In any event, my lists are not intended to be exhaustive – it is
in fact quite likely that a number of cases have escaped my attention.
3.2. Cases of presumed
political prisoners
39. I will split the presentation of the cases of presumed
political prisoners into two main parts: the new cases which have
arisen since the last report of the Assembly in 2005, and the older
cases which date back to the time of the Council of Europe's independent
experts, or are related to such cases.
3.2.1. New cases
40. I have separated the “new” cases of presumed political
prisoners into five principal groups. The first includes cases of
leaders or activists of the main secular opposition parties (in
particular, “Musavat” and “Popular Front”). The second groups cases
of civic activists (including those belonging to the “Public Chamber”/Ictimai
Palata, which gathers several, but not all civil society and opposition
groups). The third group includes journalists (including several
on my “watch list” of persons in pre-trial detention). The fourth
contains different sets of cases concerning Islamic activists, and
the fifth and final group assembles other emblematic cases such as
those of former ministers who had distanced themselves from the
current authorities.
3.2.1.1. Cases of leaders
and activists of secular opposition parties
41. This group of cases includes a number of young people
arrested during the generally peaceful demonstration organised by
“Public Chamber” on 2 April 2011, when the authorities feared the
propagation of the “Arab Spring” to Azerbaijan. The main charge
against them was the organisation of or participation in “unrest”
during the demonstration.
Case No. 1: Abbasli (Abbasly),
Tural
42. Mr Abbasli, chairperson of the youth organisation
of the opposition party “Musavat”, was a student at Baku University
(master of journalism); when he was arrested, he was also dismissed
from the University. He was arrested on 2 April 2011 at the very
beginning of the “Public Chamber” rally when he was shouting slogans for
freedom and the resignation of the government. According to his
lawyers, two police officers beat him with a bludgeon and brought
him to the police station of Yasamal district, where he was beaten
again, by the head of the station. When his lawyer, Mr Gasimli,
came to the police station, he saw traces of the beatings (around Mr
Abbasli's eyes and on his legs) and asked a police investigator
for permission to take photographs, a request that was denied. The
investigator also refused to have photographs taken of himself.

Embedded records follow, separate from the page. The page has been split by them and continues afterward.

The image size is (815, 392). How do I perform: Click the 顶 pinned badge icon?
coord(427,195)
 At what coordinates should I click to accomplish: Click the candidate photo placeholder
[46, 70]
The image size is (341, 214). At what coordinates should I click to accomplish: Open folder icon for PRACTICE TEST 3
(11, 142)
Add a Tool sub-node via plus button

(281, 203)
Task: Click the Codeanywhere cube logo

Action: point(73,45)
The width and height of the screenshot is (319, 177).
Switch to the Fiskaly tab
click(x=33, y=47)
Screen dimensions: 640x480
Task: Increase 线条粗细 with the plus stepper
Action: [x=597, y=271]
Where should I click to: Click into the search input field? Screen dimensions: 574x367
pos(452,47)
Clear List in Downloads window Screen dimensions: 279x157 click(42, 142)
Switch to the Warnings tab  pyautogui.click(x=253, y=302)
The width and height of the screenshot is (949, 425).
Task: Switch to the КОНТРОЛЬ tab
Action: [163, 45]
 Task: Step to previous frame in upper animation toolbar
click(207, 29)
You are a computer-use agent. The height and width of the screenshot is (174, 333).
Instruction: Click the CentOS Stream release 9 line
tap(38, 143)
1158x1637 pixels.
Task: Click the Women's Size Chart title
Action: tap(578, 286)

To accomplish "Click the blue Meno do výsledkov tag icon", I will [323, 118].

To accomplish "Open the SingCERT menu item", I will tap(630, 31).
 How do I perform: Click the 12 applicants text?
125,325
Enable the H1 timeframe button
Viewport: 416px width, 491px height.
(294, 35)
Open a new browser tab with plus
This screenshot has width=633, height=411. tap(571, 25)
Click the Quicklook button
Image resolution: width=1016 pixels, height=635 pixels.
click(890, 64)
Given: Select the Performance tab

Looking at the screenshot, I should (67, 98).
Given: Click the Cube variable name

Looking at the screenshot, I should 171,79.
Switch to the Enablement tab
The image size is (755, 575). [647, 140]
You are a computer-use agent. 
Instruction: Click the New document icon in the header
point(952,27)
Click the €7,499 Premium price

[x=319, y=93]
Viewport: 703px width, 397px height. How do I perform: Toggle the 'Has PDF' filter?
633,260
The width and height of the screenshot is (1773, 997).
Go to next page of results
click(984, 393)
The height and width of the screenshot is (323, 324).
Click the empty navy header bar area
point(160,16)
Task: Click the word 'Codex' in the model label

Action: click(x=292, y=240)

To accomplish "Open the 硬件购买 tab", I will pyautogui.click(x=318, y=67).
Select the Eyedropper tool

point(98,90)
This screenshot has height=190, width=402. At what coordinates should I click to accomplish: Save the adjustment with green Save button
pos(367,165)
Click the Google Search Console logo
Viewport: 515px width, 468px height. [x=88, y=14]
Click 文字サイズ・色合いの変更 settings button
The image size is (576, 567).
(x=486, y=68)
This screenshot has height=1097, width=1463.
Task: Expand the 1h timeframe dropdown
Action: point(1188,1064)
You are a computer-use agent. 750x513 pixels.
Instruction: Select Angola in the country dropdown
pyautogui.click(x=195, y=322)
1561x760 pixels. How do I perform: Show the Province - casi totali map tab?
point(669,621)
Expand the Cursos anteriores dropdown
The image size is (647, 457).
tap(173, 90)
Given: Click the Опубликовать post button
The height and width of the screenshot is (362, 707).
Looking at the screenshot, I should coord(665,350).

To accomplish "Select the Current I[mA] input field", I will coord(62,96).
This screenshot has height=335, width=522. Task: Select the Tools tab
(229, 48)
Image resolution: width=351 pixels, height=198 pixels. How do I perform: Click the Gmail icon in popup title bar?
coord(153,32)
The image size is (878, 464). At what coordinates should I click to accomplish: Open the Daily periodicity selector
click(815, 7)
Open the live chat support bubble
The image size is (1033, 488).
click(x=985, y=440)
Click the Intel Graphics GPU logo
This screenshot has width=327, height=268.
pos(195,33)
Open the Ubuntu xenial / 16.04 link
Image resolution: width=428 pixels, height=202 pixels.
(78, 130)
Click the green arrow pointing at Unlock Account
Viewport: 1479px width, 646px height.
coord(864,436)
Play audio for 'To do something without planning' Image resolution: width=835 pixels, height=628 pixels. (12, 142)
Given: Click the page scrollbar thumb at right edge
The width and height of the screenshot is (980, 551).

During the trial, Mr Abbasli told the judge about the beatings.
The judge asked the prosecutor to carry out an investigation, in writing,
which the prosecutor's office refused to do. According to the Prosecutor’s
Office, the traces of beatings, which had in the meantime been confirmed
by an expert, had been caused by Mr Abbasli himself, when he had resisted
arrest.
43. On 7 September 2011, Mr Abbasli was convicted of a crime under
Article 233 of the Criminal Code (organising an action resulting
in the disturbance of public order) and sentenced to two years and
six months in prison.
44. The maximum sentence under Article 233 of the Criminal Code
is three years in prison. The provision foresees alternatives to
imprisonment, such as a fine, or corrective labour, or restriction
of liberty of up to two years. A total of 14 people were arrested
in connection with the rally on 2 April, four of them as “organisers” and
10 as “active participants”. Three of the “organisers”, Mr Abbasli,
Mr Hajili (case No. 34), and Mr Majidli (case No. 64), were given
harsh prison sentences; the fourth, Mr Fuad Gahramanli, was sentenced
to house arrest only, although he was one of the official organisers
of the protest. Human rights defenders consider this difference
of treatment as “divide et impera”
tactics to spread distrust among opposition activists, and to help spread
rumours of collusion with the authorities.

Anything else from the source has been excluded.